Presumably you can put “anything” into such a system and, that system having certain parameters, it would churn away, elaborate, and evolve into something different. It’s simply this logical outworking of inputs and outputs. But if what we’re putting “in” is human life and society, what does that mean? Did we fully understand the value, significance or delicacy of all we’ve been so willingly placing at the altar of technology?

It’s fairly easy to catastrophise about the risks of this, and perhaps equally easy to dismiss such reservations as futile. Arguably, it’s a wave we just have to ride and hopefully learn to master.

With any form of technological progress, that seems the situation: “we” have to engage and attempt to direct it, else “others” will and we’ll lose our place in the battle. Given modern technology’s tendency towards largescale systems of life-altering dominance, that’s conceivably a reality no-one can afford to ignore.

It’s incredible to think how societies developed over thousands of years then a switch was flipped and “all that” became this global system, this crystallisation of all we’d attained up to that moment. From then, everything began changing, compounding problems and reshaping the lives of pretty much everyone on the planet.

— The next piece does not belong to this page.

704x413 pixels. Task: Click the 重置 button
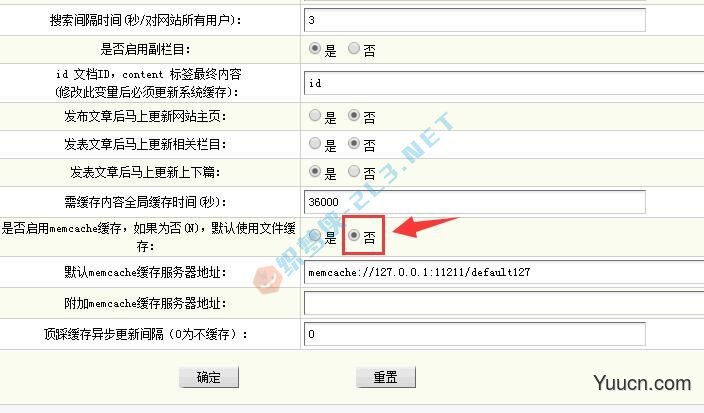point(386,377)
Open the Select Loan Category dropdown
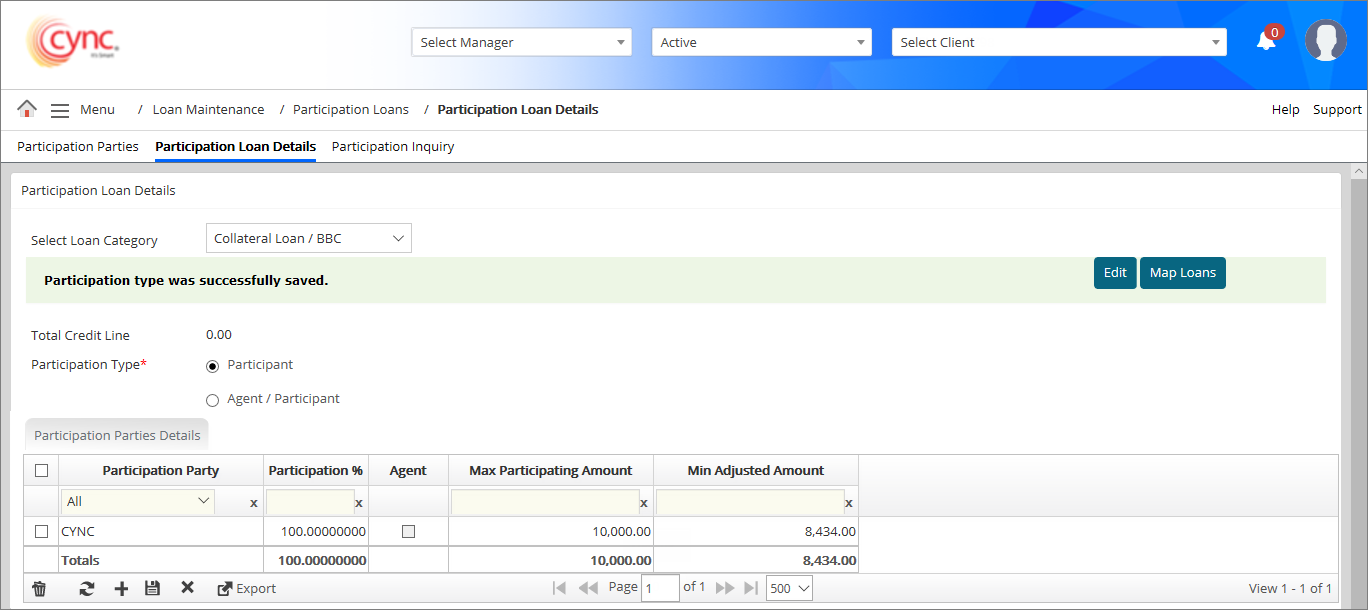Screen dimensions: 1368x610 click(x=308, y=238)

The differences it’s made are surely unfathomable? Ways we’ve been relating, communicating, organising ourselves. The scope of all we’re engaged in: directly impacting other lives where, previously, little interaction was possible. Global patterns, industries and traditions have been disrupted in subtle or spectacular ways which cannot be rolled back.

But, within all that, the realities of human life must be the same as ever? While virtual life might seem more real – more overwhelming, compelling or present – than everyday life, the substance of our existence is essentially unchanged: relationships with others and with nature; the lives we’re leading and impacts we’re having; the values we bring to life through all these choices.

Notes and References:

Note 1: How important is real life?
Note 1: Value in visible impacts
Note 1: The potential of technology
Note 1: Patience with the pace of change
Note 1: Information as a thing, endlessly growing
Note 1: “Response Ability” by Frank Fisher
Note 1: Trust in technology?
Note 1: Cutting corners
Note 1: Tools

Running, perhaps, in parallel to all this, there’s The difference humanity makes or Problems & the thought that created them.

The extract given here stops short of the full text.